以二氧化碳（CO2）和硝酸盐（NO3-）为原料合成尿素的电催化 C-N 偶联法为传统的 Bosch-Meiser 方法提供了一种可持续的替代方法。然而，共还原过程中中间产物的复杂性阻碍了尿素产量和法拉第效率（FE）的同步提高。在此，我们通过对 Cu2O 纳米线进行精确可控的原位电还原，开发出了一种具有纳米级整流异质界面的 Cu/Cu2O Mott-Schottky 催化剂，在广泛的超低应用电位（0 至 -0.3 V 对 RHE）范围内实现了显著的 FE（32.6-47.0%）和可观的产率（6.08-30.4 μmol h-1 cm-2）。操作同步辐射-傅立叶变换红外光谱（SR-FTIR）证实了*CO中间体和C-N键的形成，随后的密度泛函理论（DFT）计算破译了Cu/Cu2O整流异质表面对*CO吸附的调节作用，显著增强了随后*CO和*NOH中间体之间的C-N耦合动力学。这项工作不仅为 C-N 偶联提供了一种开创性的先进途径，还为铜基异质界面催化剂在尿素合成中的应用提供了深刻的见解。

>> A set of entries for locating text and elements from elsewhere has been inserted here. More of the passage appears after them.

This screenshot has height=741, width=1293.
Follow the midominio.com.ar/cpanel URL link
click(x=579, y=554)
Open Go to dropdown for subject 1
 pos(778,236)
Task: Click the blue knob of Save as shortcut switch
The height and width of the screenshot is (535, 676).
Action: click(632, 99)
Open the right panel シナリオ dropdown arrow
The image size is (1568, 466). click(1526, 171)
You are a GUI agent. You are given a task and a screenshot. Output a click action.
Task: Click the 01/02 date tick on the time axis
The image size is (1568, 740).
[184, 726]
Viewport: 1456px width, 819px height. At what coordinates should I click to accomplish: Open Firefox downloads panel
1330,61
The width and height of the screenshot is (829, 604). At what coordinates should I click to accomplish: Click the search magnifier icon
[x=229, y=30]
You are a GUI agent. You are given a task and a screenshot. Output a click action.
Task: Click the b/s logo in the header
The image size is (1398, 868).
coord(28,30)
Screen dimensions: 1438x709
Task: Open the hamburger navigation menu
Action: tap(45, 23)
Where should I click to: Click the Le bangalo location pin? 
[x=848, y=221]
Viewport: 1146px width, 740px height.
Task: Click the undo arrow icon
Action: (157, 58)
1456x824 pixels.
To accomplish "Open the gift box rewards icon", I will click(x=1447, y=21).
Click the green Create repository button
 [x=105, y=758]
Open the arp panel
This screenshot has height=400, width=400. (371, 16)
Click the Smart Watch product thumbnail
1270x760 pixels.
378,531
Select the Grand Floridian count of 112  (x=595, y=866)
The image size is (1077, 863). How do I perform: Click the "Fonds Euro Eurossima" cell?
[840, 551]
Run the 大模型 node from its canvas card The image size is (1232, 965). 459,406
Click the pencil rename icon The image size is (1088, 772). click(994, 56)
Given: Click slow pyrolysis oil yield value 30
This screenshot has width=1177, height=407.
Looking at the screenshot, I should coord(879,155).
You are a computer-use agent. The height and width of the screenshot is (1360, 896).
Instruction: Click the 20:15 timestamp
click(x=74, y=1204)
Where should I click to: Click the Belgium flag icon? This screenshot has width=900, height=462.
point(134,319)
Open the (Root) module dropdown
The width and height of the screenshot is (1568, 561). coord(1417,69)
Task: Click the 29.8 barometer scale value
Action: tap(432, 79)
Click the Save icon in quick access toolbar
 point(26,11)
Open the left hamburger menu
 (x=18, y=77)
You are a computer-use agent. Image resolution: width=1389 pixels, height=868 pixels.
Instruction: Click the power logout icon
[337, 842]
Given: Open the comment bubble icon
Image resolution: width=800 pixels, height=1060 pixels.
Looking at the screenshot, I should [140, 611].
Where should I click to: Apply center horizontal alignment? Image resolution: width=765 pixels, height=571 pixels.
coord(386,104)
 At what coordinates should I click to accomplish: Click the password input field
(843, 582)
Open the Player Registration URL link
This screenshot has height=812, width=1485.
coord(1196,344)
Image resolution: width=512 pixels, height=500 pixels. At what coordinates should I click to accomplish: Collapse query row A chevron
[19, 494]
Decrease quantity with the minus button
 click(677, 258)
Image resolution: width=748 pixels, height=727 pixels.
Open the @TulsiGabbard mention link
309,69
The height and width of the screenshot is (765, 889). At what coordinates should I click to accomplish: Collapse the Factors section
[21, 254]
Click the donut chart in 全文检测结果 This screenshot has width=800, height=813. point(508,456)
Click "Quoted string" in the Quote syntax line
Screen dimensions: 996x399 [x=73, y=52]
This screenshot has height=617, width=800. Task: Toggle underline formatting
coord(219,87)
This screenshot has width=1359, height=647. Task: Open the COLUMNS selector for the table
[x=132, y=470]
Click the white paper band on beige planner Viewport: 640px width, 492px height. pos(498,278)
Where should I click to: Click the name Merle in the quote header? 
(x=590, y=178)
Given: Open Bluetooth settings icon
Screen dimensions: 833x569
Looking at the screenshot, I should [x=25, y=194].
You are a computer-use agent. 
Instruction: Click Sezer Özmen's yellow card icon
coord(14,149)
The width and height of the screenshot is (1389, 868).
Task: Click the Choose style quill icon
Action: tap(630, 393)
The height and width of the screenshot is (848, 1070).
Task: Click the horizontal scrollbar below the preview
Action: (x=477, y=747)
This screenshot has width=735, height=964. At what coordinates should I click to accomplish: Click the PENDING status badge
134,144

本文章由计算机程序翻译，如有差异，请以英文原文为准。

求助全文

约1分钟内获得全文去求助

来源期刊

Angewandte Chemie International Edition 化学-化学综合

CiteScore

26.60

自引率

6.60%

发文量

3549

审稿时长

1.5 months

期刊介绍： Angewandte Chemie, a journal of the German Chemical Society (GDCh), maintains a leading position among scholarly journals in general chemistry with an impressive Impact Factor of 16.6 (2022 Journal Citation Reports, Clarivate, 2023). Published weekly in a reader-friendly format, it features new articles almost every day. Established in 1887, Angewandte Chemie is a prominent chemistry journal, offering a dynamic blend of Review-type articles, Highlights, Communications, and Research Articles on a weekly basis, making it unique in the field.